Even though not all clinical trial collected patient feedback at the end of the study, however, an interesting trend appears when feedback was collected (Reinkensmeyer et al. 2012; Milot et al. 2013; Housman et al. 2009a; Staubli et al. 2009). Results indicate that majority of patients enjoyed the robot-aided therapy training and reported it to be fewer boring (Reinkensmeyer et al. 2012; Milot et al. 2013; Housman et al. 2009a). This means that patents are more engaged and motivated during a therapy session. With a high level of motivation, patient is open to performing similar exercise at unsupervised setting such as home (Housman et al. 2009a). This will help in impairment reduction leading to the functional recovery of their impaired arm. Significantly high percentage of patients reported that robot-aided training is more effective and the improvement gained during physical therapy will benefit them during their activities of daily living (Reinkensmeyer et al. 2012; Milot et al. 2013; Housman et al. 2009a; Staubli et al. 2009). Even patients assigned to conventional therapy reported liking for robot-assisted therapy (Housman et al. 2009a). If patients are satisfied with their therapy training then they will use their affected arm more readily in their daily life. This will ensure that their clinical gain is better utilized in daily life. Hence it can be said robot-assisted therapy is an effective method to physical therapy and it keeps patients motivated and engaged.

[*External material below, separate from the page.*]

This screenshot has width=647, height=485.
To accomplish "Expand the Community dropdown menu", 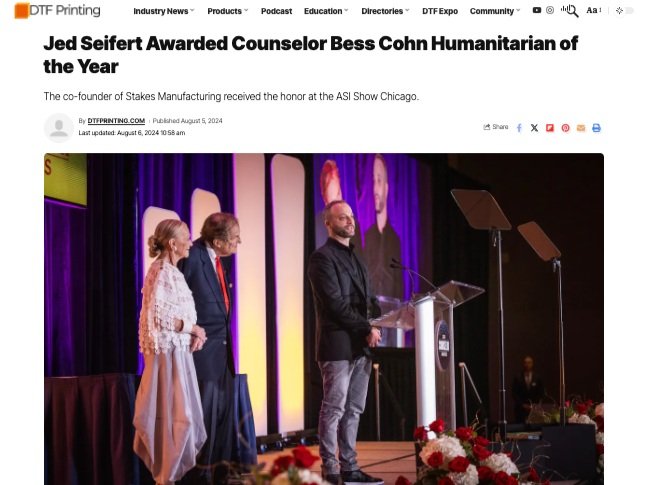I will [495, 11].
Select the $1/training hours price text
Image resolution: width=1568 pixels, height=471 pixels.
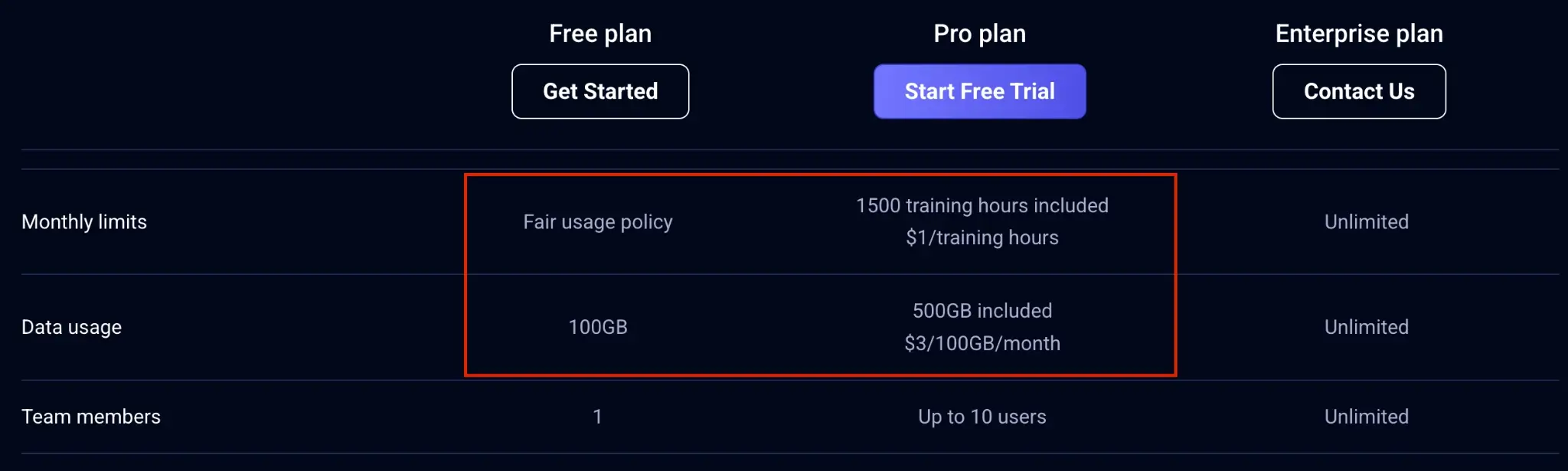(x=982, y=237)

The first area yet to be investigated in a clinical trial is a comparative study between an end-effector robotic system and an exoskeleton robotic system. Both end-effector robot (Coote et al. 2008; Masiero et al. 2010; Lo et al. 2010; Liao et al. 2012; Bovolenta et al. 2009; Hu et al. 2009) and exoskeleton robot (Furukawa et al. 2017; Frisoli et al. 2012a, b; Reinkensmeyer et al. 2012; Colomer et al. 2013b; Housman et al. 2009a; Nef et al. 2009; Byl et al. 2013) have shown potential to reduce impairments and it is difficult to compare their result as both operate differently. A comprehensive clinical study is required to identify the potential benefits of one device over the other in reducing impairment and improvement in motor function. Future studies could also look at the effectiveness of different control schemes such as comparing Assist-as-needed control with EMG based control or Impedance and Admittance control. At the moment there are no standard guidelines to measure the effectiveness of robotic therapy for stroke patients. Clinical studies have used different devices, training protocols and evaluation criteria to judge the performance of robotic device on impairment reduction. Since every patient’s medical condition is different, one training method may be suitable for one patient but inappropriate for others. This can potentially lead to inaccurate results, therefore it is important to develop a standard set of guidelines for providing robot-assisted training. These guidelines must be broad enough to cover various important stages of rehabilitation. Guidelines should cover aspects such therapy exercises/tasks, level and type assistance, the intensity of training, standard clinical tests to measure the evaluations. For any future trial, the number of patients recruited should be high to ensure that level of evidence to support the results must be strong.

6 Conclusion

In past two decades, many robotic devices for upper limb rehabilitation have been developed and tested. This paper has a systematic review on exoskeleton robotic-based upper limb robotic system, including their mechanism design, control strategies and clinical trial performance. These exoskeletons have been used in various clinical studies that measured their effectiveness using various clinical and non-clinical tests. A clinical trial of exoskeleton robots for upper limb revealed positive outcome as this form of therapy can easily match and in many cases produce a better result than conventional therapy. Results also indicated if the patient is active during the therapy session than the reduction in impairment was higher. Therefore exoskeleton with patient-driven control strategy produced significantly better results. Impact of robot-assisted therapy was not just restricted to clinical results. It was found that patient preferred this form of therapy, found it less boring and more effective.